Kale Pesto & Prosciutto Grilled Cheese
A gooey grilled cheese with whole grain goodness? Yes, please!
- 4 slices Wholesome Harvest® 9 Grain & Seed Bread
- 4 tbsp. butter
- 4 slices Havarti cheese
- 4 slices prosciutto
- 4 tbsp. Kale Pesto (recipe follows)
Kale Pesto Ingredients:
- ¼ cup walnuts, toasted
- 2 cloves garlic
- 2 cups kale, torn
- 1 cup fresh basil
- ½ tsp. salt
- 2 tbsp. lemon juice
- 1 tbsp. red pepper flakes
- ⅓ cup grated Parmesan
- ⅓ cup olive oil
- Preheat oven to 350˚F.
- Make Kale Pesto. Place walnuts on a baking sheet and roast for 5-10 minutes, tossing occasionally for even cooking. Add toasted walnuts to a food processor with garlic; pulse until minced. Add kale, basil, salt, lemon juice, red pepper flakes and Parmesan. Blend well. With food processor still running, slowly add olive oil through opening in lid. Blend until smooth and everything is well-incorporated.

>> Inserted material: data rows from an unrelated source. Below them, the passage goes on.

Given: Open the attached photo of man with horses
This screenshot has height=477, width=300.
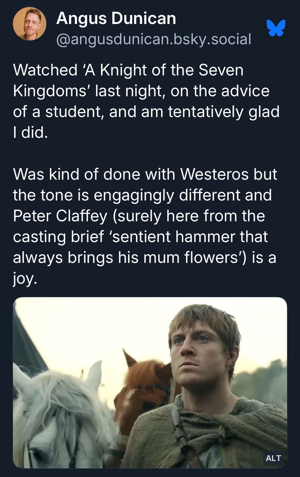Looking at the screenshot, I should pos(150,383).
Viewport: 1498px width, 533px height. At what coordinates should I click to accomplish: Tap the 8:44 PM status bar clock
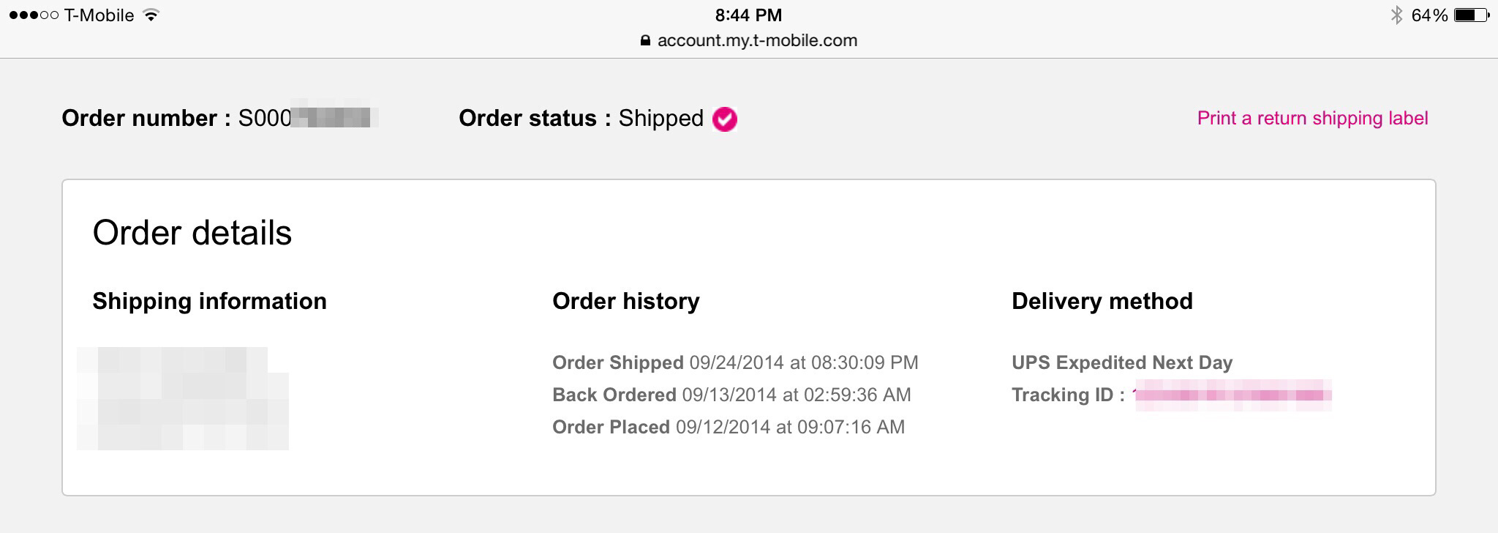click(748, 15)

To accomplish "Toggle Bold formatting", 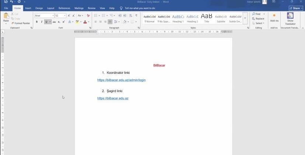I will [37, 22].
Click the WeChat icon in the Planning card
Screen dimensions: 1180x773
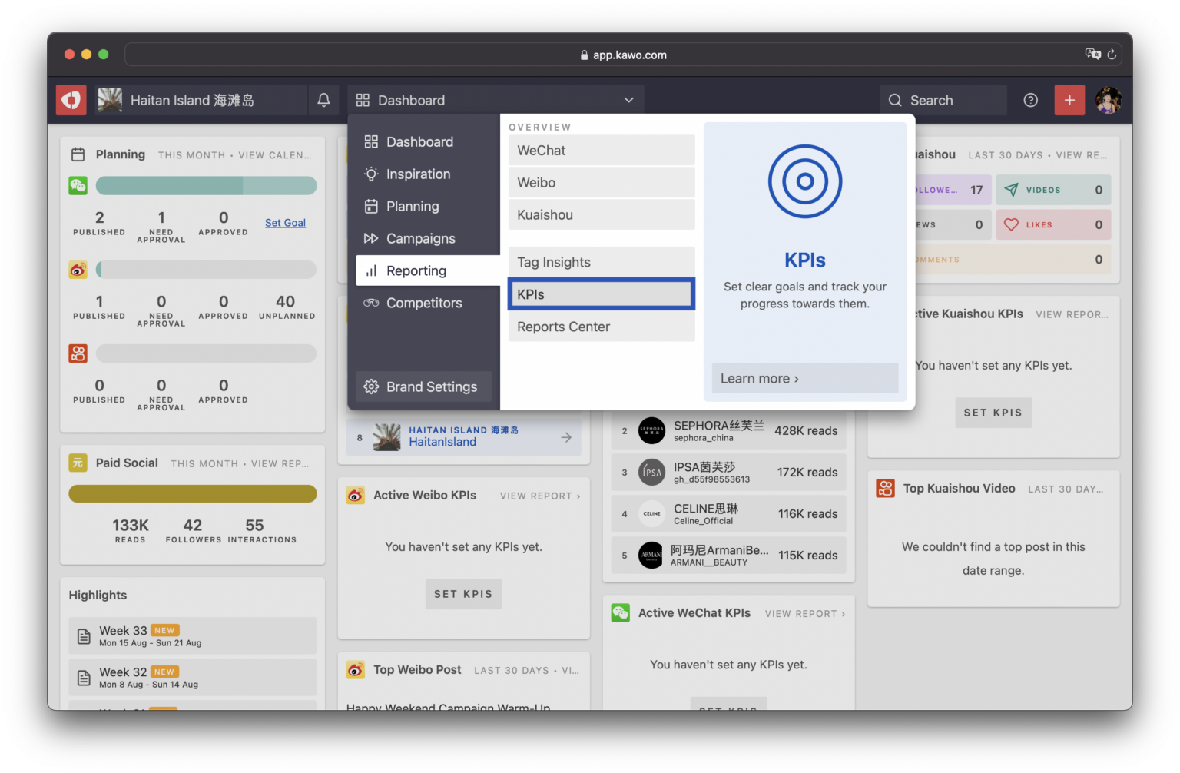click(78, 185)
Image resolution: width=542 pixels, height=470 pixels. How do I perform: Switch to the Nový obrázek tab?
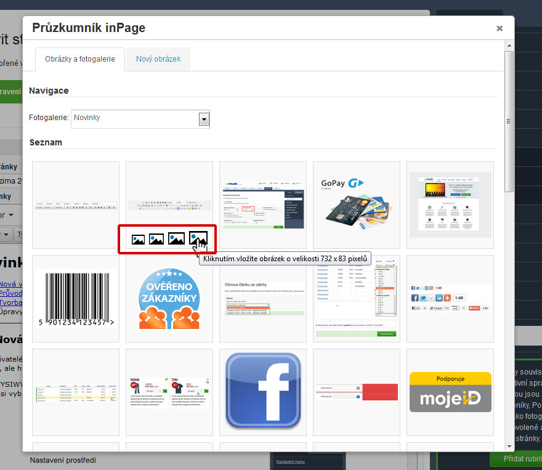(158, 59)
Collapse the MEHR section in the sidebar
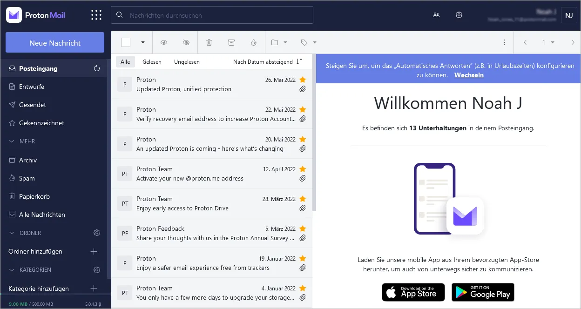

- Make grilled cheese. Heat a large skillet over medium heat. Lightly butter one side of each slice of bread. Place the bread, butter side down, on a cutting board. Spread kale pesto on two slices of bread. Top each with one slice of Havarti, two slices of prosciutto, a second slice of Havarti and a second slice of bread, butter side up.
- Place sandwiches in skillet and cook 4-5 minutes, or until bread is golden and cheese starts to melt. Flip and cook another 3-4 minutes, or until cheese has completely melted and bread is golden on the second side. Serve immediately.